[[ Provided records, beginning ]]
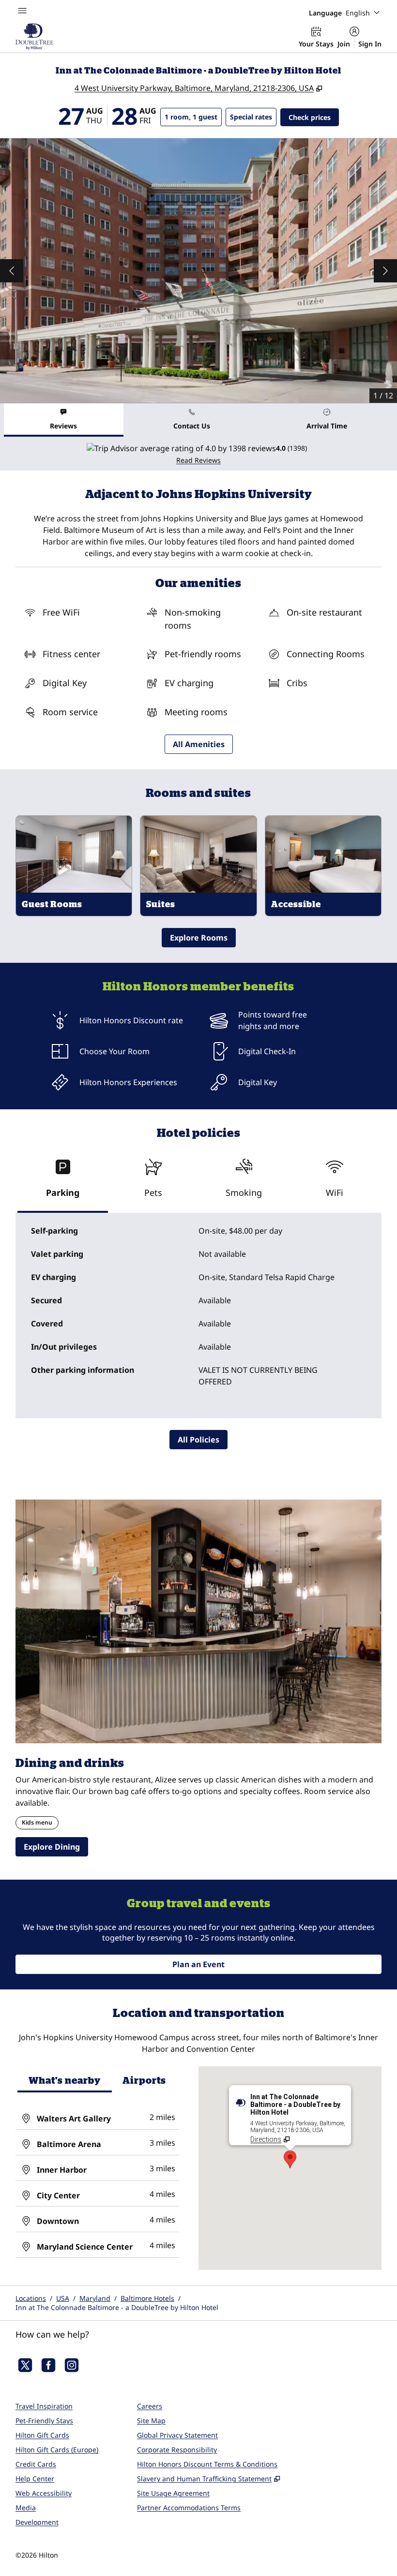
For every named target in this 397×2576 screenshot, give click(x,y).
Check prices (314, 117)
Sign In (370, 43)
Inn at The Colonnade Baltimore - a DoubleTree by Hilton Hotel (116, 2307)
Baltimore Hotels (147, 2298)
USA (62, 2298)
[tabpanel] (198, 454)
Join (343, 43)
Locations (30, 2298)
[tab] (63, 420)
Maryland (94, 2298)
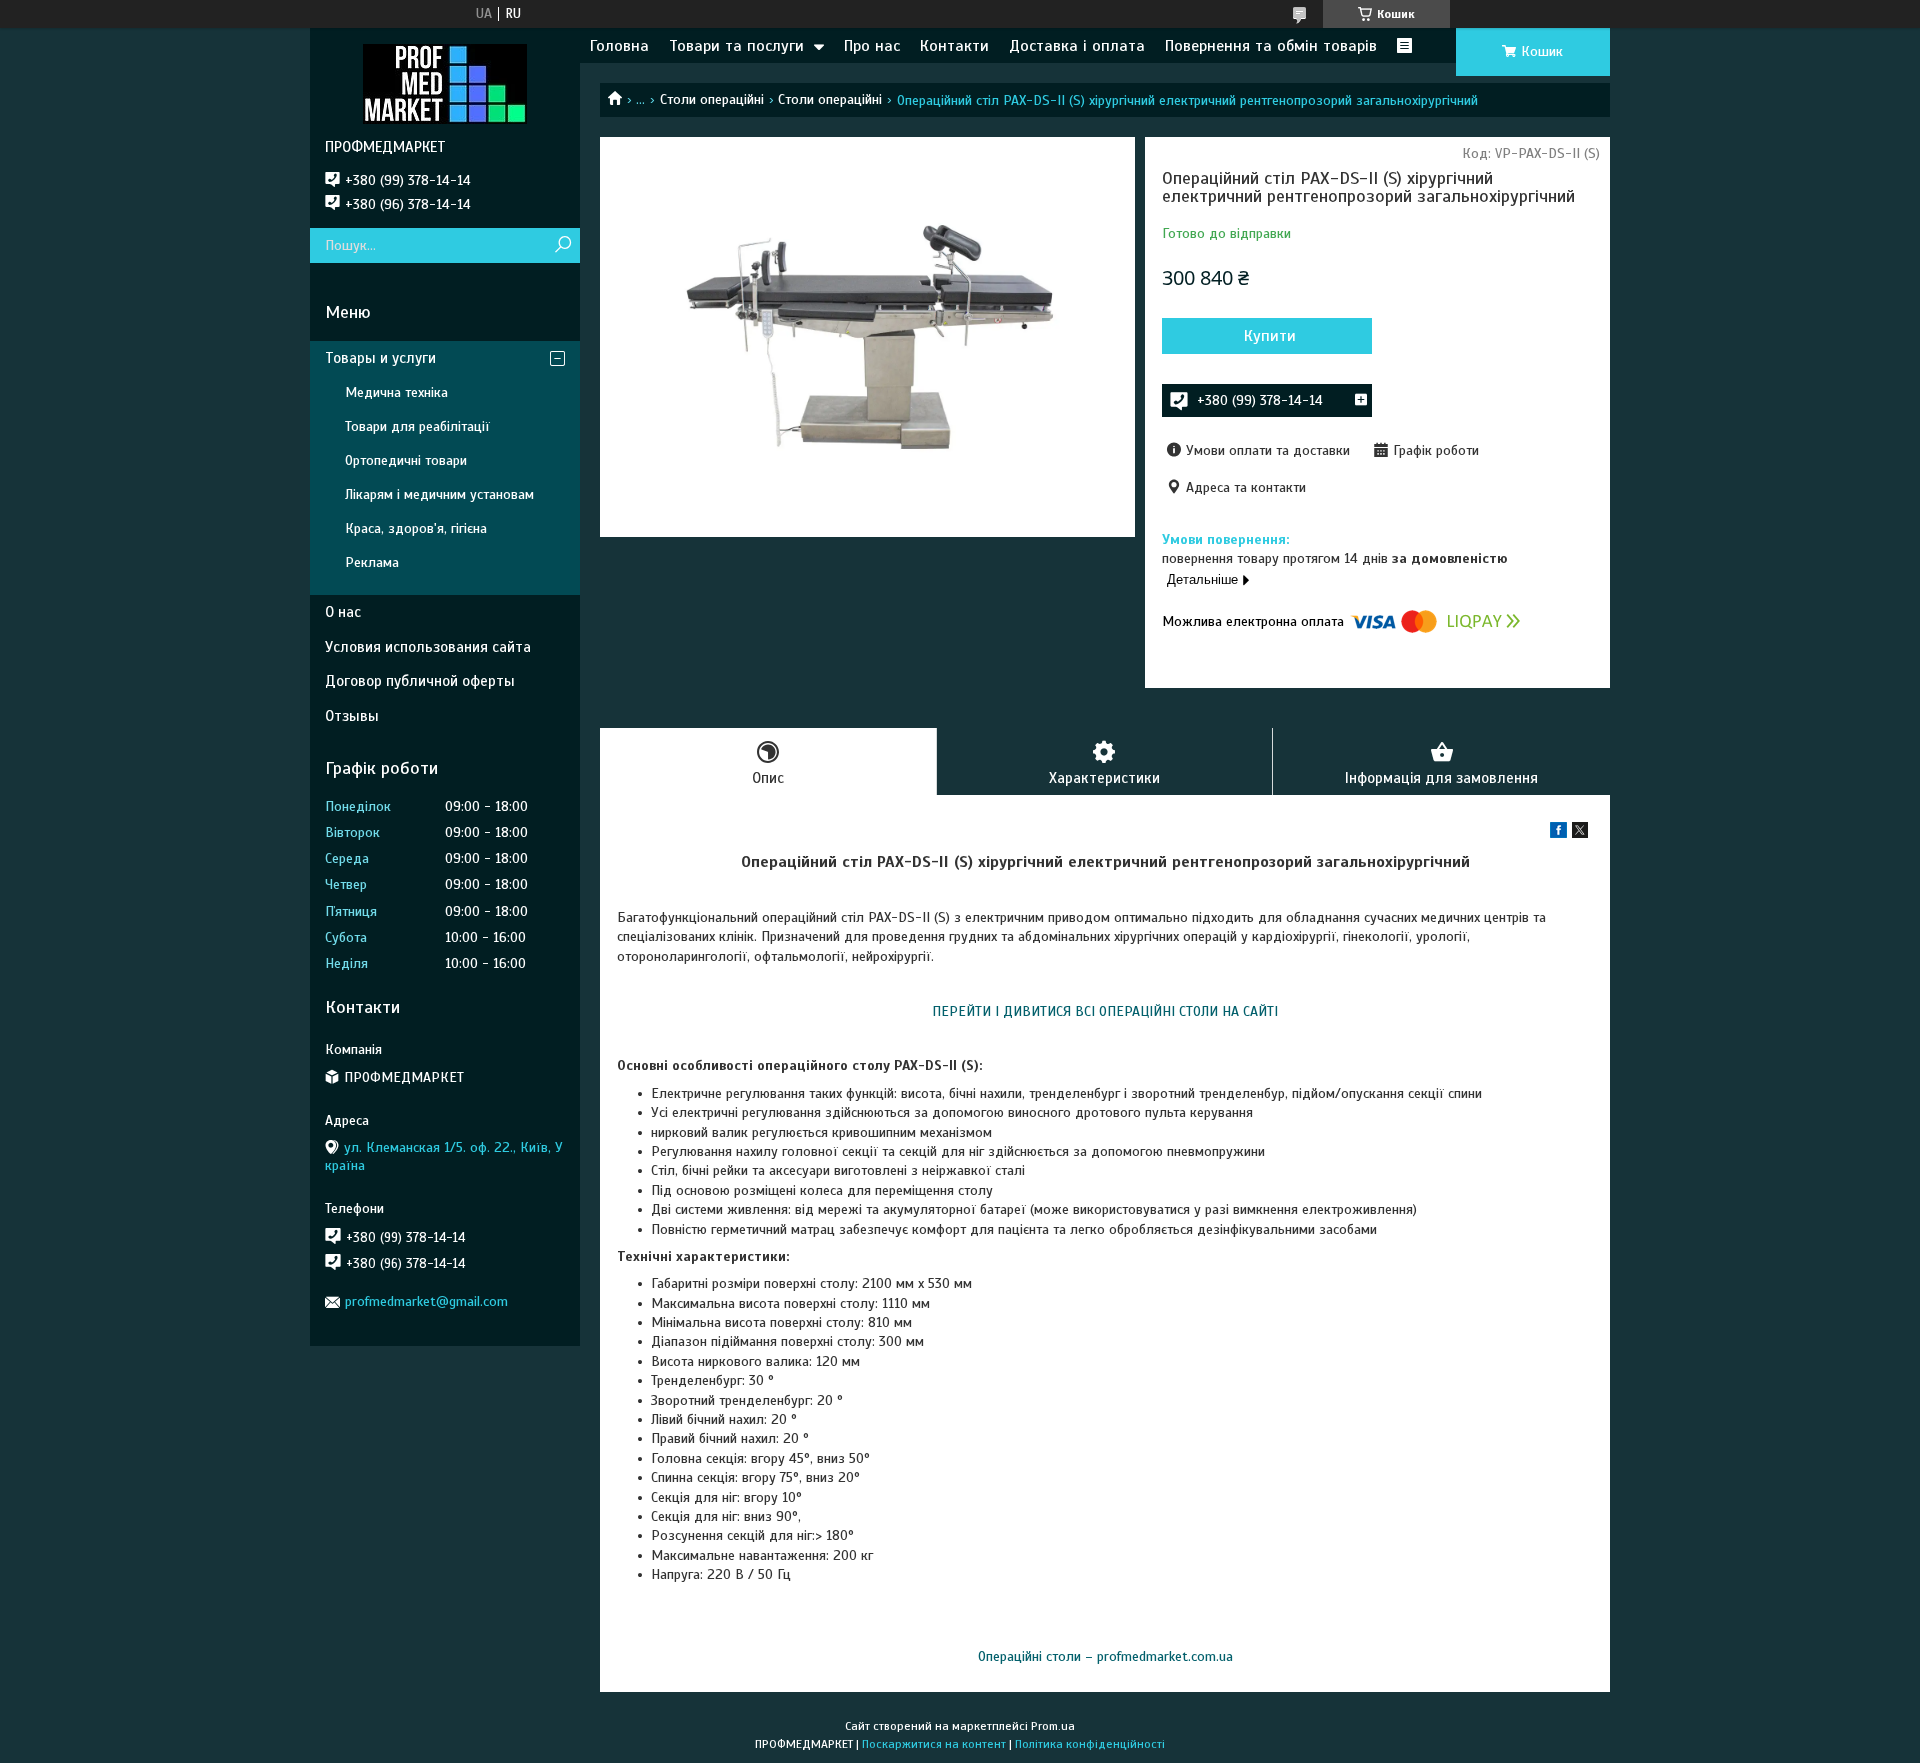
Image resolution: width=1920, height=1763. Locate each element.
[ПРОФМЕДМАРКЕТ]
[[ Provided records, end ]]
## [Your goal]
Which lines run from the one that holds "[tab] (63, 420)" to the final line of the records above? Return them exactly, and skip the pictures.

## [Answer box]
[tab] (63, 420)
Maryland (94, 2298)
Image resolution: width=1920, height=1763. Locate each element.
[ПРОФМЕДМАРКЕТ]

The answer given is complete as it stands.